Louis Vuitton’s Mythica centers on ruby-rich Conquest necklace in Marrakech
At a Marrakech sunset show, Louis Vuitton’s Conquest necklace put 21 Mozambique rubies at the center of Mythica, signaling serious ambition in top-tier high jewelry.

Louis Vuitton used Marrakech to make a point: the house was not presenting a decorative flourish, but a serious high-jewelry statement built around the Conquest necklace, a rubies-forward collar set with 21 Mozambique cushion-step-cut rubies totaling 21.87 carats in one account and 21.86 carats on Louis Vuitton’s own page. The necklace was shown as part of Mythica, the maison’s spring 2026 high-jewelry chapter cycle, where challenge, evolution and victory were translated into arrows, chevrons and the Vuitton V.
The launch unfolded at a sunset show at the Kasbah d’If near Marrakech on April 29, 2026, with guests from around 50 countries and celebrities including Léa Seydoux, Alicia Vikander, Phoebe Dynevor and Ana de Armas. Pietro Beccari called Louis Vuitton “the house of travel” and cast the collection as a meditation on imagination and on the journey gemstones make from formation to final jewel. That framing mattered: in high jewelry, the route from mine to masterpiece is part romance, part provenance test, and the strongest houses now treat both with equal weight.
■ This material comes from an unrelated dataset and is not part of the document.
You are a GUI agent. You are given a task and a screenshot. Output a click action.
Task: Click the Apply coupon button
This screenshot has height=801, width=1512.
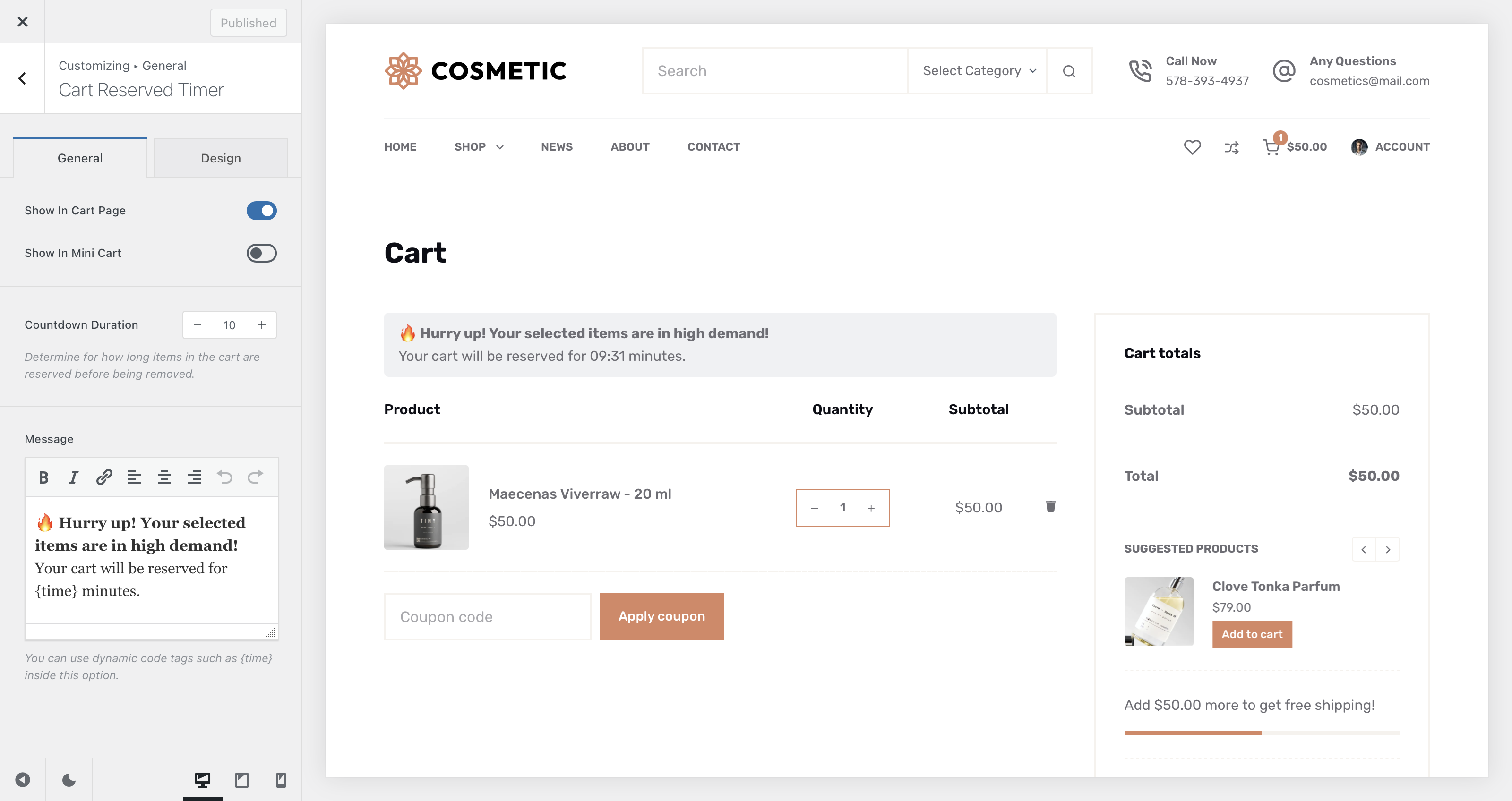tap(661, 616)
Conquest was the chapter’s sharpest proof of intent. Louis Vuitton described the necklace as outlined in onyx, crowned with a central ruby and a 1.07-carat LV Monogram Star cut diamond, a detail that gives the piece a branded signature without muting the stones. Other coverage said the necklace took 1,200 hours of craftsmanship. The result reads less like a one-off red-carpet bauble than a collector’s collar, designed to show that colored gems still sit at the apex of luxury when the quality, matching and setting are exacting enough.
That ambition has been building for years. Louis Vuitton established its high-jewelry department in 2008, bought the 1,758-carat Sewelô rough diamond from Botswana in 2020, and introduced the LV Monogram Star cut in 2022. The 53-facet cut, inspired by Georges Vuitton’s Monogram Flower motif from 1896, gives the house a proprietary visual language that legacy maisons have spent generations refining. Mythica, with 11 themes and 110 pieces, suggests Louis Vuitton is no longer content to participate in high jewelry from the sidelines. It is trying to speak the language of the old guard in its own accent, and Conquest, with its wall of Mozambican rubies, is the clearest sentence yet.